Between 2011 and 2018, the percentage of New Jerseyans that took advantage of the EITC ranged from 76.9% to 79.1%, according to the Internal Revenue Ser-vice. And the nonpartisan state Office of Legislative Services estimated spending another $76.2 million through the end of this year thanks to the child care tax credit expansion.
“I think the state has a fairly balanced plan for that money that will help programs, will help parents, will help staff,” Zalkind said.
Advocates are pressing for a state-run $100 million child tax credit program, which according to New Jersey Policy Perspective, a progressive think tank that published a February study on the proposal, would not strictly be limited to child care expenses as is the case with the current subsidies.
“That little bit of extra money makes it more likely they’re able to secure employment because that small amount of money can help patch things like a broken car or missed car payment or bus fare, or periodic child care so they can make regular hours,” said Peter Chen, an analyst with NJPP.
One proposal calls for a tax credit for families with children under the age of 6 that would benefit 449,000 children from 186,000 households. It would cap the tax credit at $582 per child and cost the state $100 million.
A second proposal would expand the tax credit to families with members under the age of 18, and dependents between the ages of 18 and 24. The credit would be pared down to $187, but an anticipated 792,000 people would benefit across 424,000 New Jersey families. It would carry a $106 million price tag.
Either proposal would need legislative approval and a sign-off from Gov. Phil Murphy, but his office and the Senate Democrats – who control the state Legislature’s upper house, did not comment on the proposal.
“Our child care system remains in a fragile state,” said Assembly Women and Children Committee Chair Gabriela Mosquera, D-4th District. “As many parents in New Jersey know, this is not a new problem. For years, we have seen warning signs that the child care industry was in distress. Staffing shortages and subsidy levels have been consistent challenges for child care providers, but these problems were exacerbated by the pandemic.”
Zalkind said she is skeptical of how much the added benefits could turn the tide for many families’ finances, given the limited spending capacity of New Jersey’s government compared to the might of the United States. “For the family that’s paying $12,000 for child care for a child under the age of 3, sure I think this will help” at least a little bit, she said.

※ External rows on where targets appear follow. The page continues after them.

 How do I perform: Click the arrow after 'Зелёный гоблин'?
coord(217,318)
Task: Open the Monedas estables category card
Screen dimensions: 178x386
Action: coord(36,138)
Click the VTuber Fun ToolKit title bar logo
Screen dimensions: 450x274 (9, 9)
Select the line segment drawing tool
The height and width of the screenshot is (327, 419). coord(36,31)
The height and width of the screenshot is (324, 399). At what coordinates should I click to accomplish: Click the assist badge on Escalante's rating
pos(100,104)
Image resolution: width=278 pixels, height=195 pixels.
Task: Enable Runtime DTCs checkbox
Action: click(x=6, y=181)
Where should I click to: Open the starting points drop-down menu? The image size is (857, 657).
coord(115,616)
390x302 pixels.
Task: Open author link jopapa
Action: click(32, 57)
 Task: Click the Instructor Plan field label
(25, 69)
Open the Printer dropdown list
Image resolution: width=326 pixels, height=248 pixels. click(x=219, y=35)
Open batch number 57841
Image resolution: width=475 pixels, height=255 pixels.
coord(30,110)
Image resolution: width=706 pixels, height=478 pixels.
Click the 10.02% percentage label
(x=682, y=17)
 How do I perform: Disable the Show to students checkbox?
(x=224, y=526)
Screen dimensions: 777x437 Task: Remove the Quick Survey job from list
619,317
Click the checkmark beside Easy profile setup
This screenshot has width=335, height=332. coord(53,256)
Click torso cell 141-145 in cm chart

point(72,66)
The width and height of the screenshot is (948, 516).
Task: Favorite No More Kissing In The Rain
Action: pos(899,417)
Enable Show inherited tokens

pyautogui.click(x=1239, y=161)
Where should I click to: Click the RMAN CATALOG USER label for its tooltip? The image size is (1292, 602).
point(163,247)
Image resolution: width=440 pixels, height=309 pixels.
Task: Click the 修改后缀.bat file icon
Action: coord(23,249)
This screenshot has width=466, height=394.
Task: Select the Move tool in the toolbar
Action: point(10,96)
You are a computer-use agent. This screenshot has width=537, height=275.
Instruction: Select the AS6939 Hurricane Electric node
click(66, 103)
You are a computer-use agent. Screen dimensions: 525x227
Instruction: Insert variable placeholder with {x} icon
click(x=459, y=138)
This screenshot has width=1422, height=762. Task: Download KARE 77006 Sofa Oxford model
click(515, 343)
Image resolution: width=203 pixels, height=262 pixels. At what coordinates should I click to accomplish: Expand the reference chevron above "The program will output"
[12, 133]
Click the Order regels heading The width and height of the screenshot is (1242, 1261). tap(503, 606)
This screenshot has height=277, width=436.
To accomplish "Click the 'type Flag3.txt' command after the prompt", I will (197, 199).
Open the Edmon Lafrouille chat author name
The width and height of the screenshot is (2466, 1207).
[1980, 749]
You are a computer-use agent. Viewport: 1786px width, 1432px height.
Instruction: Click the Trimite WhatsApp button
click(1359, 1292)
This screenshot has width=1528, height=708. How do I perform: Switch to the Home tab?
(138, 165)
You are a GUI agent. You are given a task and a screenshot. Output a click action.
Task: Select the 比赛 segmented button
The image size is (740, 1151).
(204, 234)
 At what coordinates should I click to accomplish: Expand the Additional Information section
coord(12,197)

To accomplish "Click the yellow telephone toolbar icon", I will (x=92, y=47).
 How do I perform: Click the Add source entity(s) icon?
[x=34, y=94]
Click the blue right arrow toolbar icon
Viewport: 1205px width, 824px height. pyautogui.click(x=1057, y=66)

For Raquel Kooper, a single mother of three children living in Mine Hill, the federal child tax credits enacted under the ARP were a godsend. As part of the COVID relief package signed by President Joe Biden, the federal government expanded the child tax credit from $2,000 to $3,000 per child, or up to $3,600 for kids under the age of 6. On top of that, many families received automatic advance payments on the tax credit of between $250 and $300 a month between July and December last year.
NJPP’s proposal is modeled after the federal child tax credit.
“When we were receiving the child tax credit monthly installments was great,” Kooper said. “People like me – when you’re living check to check, it is extremely hard. You have no cushion.”
And the benefit of those now-vanished payments was that “you can rely on” them “coming at a certain time of the month,” and plan your budget accordingly.
Zalkind called those funds “a huge benefit for families.” “They used it to pay bills. They used it for urgent needs,” she said.
Biden and congressional Democrats wanted to roll a longer form of the expanded child tax credit into the president’s Build Back Better plan, a multi-trillion-dollar infrastructure and social safety net proposal that stalled in the U.S. Senate.
“The new Child Tax Credit enacted in the American Rescue Plan is only for 2021,” the White House said on its website. “That is why President Biden strongly believes that we should extend the new Child Tax Credit for years and years to come.”